WHAT THIS TASK INVOLVES:
Transcribe the listing below word for word.

TASK INPUT:
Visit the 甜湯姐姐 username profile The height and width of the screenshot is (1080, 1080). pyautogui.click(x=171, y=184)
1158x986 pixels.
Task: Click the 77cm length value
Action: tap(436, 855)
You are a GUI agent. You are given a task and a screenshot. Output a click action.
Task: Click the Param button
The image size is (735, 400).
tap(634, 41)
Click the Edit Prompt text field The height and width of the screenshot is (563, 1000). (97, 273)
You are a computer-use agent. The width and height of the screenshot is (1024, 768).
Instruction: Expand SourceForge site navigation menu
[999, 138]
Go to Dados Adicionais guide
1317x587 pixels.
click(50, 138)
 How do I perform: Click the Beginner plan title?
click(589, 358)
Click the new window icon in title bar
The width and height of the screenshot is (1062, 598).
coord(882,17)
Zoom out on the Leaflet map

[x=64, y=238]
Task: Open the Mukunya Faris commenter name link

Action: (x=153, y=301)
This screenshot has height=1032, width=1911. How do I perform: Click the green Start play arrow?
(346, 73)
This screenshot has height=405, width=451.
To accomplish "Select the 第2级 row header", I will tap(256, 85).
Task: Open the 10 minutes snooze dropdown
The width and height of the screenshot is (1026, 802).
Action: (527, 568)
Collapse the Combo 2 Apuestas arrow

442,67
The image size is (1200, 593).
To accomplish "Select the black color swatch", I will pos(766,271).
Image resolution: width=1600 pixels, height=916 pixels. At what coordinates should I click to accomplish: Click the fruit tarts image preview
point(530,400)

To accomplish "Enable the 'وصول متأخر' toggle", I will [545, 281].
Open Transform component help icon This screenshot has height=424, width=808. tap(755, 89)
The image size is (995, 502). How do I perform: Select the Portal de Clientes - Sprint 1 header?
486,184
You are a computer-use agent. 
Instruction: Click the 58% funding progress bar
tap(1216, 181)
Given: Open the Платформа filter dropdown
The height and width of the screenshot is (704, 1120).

SOLUTION TO THE EXERCISE:
Visit the 甜湯姐姐 username profile The height and width of the screenshot is (1080, 1080). pyautogui.click(x=171, y=184)
1158x986 pixels.
Task: Click the 77cm length value
Action: tap(436, 855)
You are a GUI agent. You are given a task and a screenshot. Output a click action.
Task: Click the Param button
The image size is (735, 400).
tap(634, 41)
Click the Edit Prompt text field The height and width of the screenshot is (563, 1000). (97, 273)
You are a computer-use agent. The width and height of the screenshot is (1024, 768).
Instruction: Expand SourceForge site navigation menu
[999, 138]
Go to Dados Adicionais guide
1317x587 pixels.
click(50, 138)
 How do I perform: Click the Beginner plan title?
click(589, 358)
Click the new window icon in title bar
The width and height of the screenshot is (1062, 598).
coord(882,17)
Zoom out on the Leaflet map

[x=64, y=238]
Task: Open the Mukunya Faris commenter name link

Action: (x=153, y=301)
This screenshot has height=1032, width=1911. How do I perform: Click the green Start play arrow?
(346, 73)
This screenshot has height=405, width=451.
To accomplish "Select the 第2级 row header", I will tap(256, 85).
Task: Open the 10 minutes snooze dropdown
The width and height of the screenshot is (1026, 802).
Action: (527, 568)
Collapse the Combo 2 Apuestas arrow

442,67
The image size is (1200, 593).
To accomplish "Select the black color swatch", I will pos(766,271).
Image resolution: width=1600 pixels, height=916 pixels. At what coordinates should I click to accomplish: Click the fruit tarts image preview
point(530,400)

To accomplish "Enable the 'وصول متأخر' toggle", I will [545, 281].
Open Transform component help icon This screenshot has height=424, width=808. tap(755, 89)
The image size is (995, 502). How do I perform: Select the Portal de Clientes - Sprint 1 header?
486,184
You are a computer-use agent. 
Instruction: Click the 58% funding progress bar
tap(1216, 181)
Given: Open the Платформа filter dropdown
The height and width of the screenshot is (704, 1120).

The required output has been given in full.